◆ **EXERCISE BRIEF**
In the data below, what are the lines starting at the one containing "This screenshot has height=1924, width=1920." and ending at the one containing "Action: coord(85,444)"? Output those lines, both ends included, character for character.

◆ **SOURCE MATERIAL**
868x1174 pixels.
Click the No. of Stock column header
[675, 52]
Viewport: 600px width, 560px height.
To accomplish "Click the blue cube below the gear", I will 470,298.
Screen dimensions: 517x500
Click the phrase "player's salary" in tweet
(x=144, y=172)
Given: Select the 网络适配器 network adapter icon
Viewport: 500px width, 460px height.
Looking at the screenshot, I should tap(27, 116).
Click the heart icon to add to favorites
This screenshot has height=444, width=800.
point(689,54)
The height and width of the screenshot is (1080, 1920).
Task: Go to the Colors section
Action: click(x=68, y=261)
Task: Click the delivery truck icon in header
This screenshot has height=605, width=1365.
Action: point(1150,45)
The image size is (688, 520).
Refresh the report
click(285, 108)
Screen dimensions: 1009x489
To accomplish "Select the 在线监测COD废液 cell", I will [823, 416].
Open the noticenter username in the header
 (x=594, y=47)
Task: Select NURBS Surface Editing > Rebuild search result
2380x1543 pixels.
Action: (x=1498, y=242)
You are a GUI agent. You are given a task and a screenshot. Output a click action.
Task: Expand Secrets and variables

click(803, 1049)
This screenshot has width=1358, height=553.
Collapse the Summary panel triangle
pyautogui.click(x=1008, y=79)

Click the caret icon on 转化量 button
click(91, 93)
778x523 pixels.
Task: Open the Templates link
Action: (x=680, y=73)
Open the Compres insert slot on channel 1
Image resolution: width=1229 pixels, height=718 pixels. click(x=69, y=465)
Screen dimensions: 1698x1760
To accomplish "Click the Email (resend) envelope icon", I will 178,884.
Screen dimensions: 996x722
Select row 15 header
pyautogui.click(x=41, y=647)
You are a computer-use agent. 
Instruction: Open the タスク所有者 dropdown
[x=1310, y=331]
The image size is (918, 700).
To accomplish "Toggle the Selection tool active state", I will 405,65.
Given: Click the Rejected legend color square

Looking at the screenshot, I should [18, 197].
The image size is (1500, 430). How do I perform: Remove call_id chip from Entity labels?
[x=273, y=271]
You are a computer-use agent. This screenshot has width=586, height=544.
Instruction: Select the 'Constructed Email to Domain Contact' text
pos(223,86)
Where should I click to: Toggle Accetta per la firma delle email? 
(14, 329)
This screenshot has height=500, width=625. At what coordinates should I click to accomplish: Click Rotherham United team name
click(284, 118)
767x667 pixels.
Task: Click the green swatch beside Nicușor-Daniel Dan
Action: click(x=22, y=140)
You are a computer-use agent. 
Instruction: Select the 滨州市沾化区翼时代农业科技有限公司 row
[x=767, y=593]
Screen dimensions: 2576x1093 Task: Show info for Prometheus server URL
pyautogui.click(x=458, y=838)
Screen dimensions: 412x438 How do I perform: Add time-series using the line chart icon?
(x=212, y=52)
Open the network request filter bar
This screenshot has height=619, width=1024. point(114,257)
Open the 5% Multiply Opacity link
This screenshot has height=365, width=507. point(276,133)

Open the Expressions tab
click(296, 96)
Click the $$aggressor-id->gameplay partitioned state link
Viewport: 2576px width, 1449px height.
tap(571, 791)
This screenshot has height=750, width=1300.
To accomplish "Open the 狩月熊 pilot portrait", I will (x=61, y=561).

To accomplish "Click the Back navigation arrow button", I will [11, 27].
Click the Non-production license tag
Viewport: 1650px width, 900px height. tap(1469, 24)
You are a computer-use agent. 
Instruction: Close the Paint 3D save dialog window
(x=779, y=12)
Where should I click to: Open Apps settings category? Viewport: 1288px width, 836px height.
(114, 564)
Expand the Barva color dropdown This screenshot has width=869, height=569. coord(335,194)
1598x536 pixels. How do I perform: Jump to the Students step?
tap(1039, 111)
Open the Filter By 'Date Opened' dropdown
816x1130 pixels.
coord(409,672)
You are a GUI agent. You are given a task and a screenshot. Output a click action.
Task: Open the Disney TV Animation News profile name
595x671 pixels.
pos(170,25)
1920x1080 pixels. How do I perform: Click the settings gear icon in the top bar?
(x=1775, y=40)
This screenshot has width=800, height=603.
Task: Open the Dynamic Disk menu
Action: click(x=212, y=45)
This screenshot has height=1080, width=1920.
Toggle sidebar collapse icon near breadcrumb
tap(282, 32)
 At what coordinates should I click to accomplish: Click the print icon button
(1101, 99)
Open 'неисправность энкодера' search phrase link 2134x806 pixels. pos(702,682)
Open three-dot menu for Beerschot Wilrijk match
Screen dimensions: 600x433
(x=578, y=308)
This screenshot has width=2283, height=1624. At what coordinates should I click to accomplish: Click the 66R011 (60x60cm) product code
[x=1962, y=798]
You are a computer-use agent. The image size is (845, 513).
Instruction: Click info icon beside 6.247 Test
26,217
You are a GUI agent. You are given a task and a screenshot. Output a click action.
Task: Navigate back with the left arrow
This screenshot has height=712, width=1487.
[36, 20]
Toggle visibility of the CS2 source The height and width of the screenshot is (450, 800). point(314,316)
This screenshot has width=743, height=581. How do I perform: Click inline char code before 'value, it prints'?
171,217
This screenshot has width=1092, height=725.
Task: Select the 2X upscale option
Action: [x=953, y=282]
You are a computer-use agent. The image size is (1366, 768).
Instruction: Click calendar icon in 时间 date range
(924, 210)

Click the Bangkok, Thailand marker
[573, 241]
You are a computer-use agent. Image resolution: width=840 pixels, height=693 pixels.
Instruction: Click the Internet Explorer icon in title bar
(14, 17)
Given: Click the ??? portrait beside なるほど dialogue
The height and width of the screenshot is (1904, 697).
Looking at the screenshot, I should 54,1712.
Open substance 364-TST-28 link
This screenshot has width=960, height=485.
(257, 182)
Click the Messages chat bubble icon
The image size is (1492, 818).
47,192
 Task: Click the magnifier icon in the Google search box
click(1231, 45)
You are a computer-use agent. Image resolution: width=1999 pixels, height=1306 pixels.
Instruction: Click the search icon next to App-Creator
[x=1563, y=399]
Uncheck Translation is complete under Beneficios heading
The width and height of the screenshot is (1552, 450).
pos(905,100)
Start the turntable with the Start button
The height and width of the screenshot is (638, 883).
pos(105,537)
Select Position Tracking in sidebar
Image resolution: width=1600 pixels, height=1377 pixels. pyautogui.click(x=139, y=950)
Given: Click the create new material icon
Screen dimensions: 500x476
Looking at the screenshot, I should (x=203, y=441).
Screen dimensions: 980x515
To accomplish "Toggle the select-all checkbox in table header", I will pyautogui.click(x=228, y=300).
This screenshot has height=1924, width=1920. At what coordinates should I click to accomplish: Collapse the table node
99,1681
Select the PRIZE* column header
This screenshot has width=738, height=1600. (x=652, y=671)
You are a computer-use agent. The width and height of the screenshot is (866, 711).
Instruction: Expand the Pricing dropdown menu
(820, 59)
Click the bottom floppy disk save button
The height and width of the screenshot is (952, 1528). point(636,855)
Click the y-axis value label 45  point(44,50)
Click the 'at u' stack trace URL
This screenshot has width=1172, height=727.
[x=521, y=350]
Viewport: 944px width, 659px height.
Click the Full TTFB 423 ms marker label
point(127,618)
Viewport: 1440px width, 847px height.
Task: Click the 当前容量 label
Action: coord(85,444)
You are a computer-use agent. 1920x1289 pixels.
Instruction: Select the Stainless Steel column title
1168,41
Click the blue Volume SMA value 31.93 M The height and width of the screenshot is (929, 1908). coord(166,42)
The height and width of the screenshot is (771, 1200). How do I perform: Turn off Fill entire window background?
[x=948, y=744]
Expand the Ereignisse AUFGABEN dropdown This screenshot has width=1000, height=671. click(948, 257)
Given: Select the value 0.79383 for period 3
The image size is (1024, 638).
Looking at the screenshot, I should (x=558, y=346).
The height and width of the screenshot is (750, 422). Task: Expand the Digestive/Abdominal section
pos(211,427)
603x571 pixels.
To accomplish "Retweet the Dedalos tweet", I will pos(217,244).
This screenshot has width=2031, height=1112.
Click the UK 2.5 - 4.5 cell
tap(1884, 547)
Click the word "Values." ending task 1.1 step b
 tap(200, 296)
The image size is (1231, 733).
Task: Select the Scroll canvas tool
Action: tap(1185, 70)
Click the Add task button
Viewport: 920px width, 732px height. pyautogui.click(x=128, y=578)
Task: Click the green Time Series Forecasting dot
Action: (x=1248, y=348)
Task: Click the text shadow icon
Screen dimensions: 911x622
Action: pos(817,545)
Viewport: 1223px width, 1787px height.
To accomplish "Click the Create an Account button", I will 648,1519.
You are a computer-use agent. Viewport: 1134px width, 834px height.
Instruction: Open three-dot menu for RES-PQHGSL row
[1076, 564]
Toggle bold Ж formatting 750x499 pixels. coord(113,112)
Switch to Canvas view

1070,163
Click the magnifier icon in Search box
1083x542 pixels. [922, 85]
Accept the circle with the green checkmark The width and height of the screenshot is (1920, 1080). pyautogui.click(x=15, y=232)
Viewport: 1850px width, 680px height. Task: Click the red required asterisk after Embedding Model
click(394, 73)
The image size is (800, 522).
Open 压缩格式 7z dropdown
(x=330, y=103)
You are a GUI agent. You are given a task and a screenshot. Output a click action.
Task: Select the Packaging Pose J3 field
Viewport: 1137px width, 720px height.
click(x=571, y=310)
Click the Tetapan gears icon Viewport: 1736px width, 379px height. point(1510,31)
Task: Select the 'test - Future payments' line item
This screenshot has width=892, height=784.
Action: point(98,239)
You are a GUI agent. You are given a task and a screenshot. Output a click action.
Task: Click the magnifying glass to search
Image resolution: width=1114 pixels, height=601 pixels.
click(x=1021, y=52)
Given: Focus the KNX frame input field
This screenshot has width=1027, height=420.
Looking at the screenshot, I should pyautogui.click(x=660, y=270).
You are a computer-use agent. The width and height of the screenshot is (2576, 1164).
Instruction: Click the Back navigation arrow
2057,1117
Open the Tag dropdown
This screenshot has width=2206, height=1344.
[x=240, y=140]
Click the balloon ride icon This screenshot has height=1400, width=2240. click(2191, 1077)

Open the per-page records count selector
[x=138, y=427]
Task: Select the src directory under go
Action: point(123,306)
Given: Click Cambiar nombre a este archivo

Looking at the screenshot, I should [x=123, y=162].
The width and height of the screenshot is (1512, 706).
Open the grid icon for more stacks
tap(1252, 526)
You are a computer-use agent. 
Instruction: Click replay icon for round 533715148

◆ **REPLY TO THE EXERCISE**
This screenshot has height=1924, width=1920. At what coordinates should I click to accomplish: Collapse the table node
99,1681
Select the PRIZE* column header
This screenshot has width=738, height=1600. (x=652, y=671)
You are a computer-use agent. The width and height of the screenshot is (866, 711).
Instruction: Expand the Pricing dropdown menu
(820, 59)
Click the bottom floppy disk save button
The height and width of the screenshot is (952, 1528). point(636,855)
Click the y-axis value label 45  point(44,50)
Click the 'at u' stack trace URL
This screenshot has width=1172, height=727.
[x=521, y=350]
Viewport: 944px width, 659px height.
Click the Full TTFB 423 ms marker label
point(127,618)
Viewport: 1440px width, 847px height.
Task: Click the 当前容量 label
Action: coord(85,444)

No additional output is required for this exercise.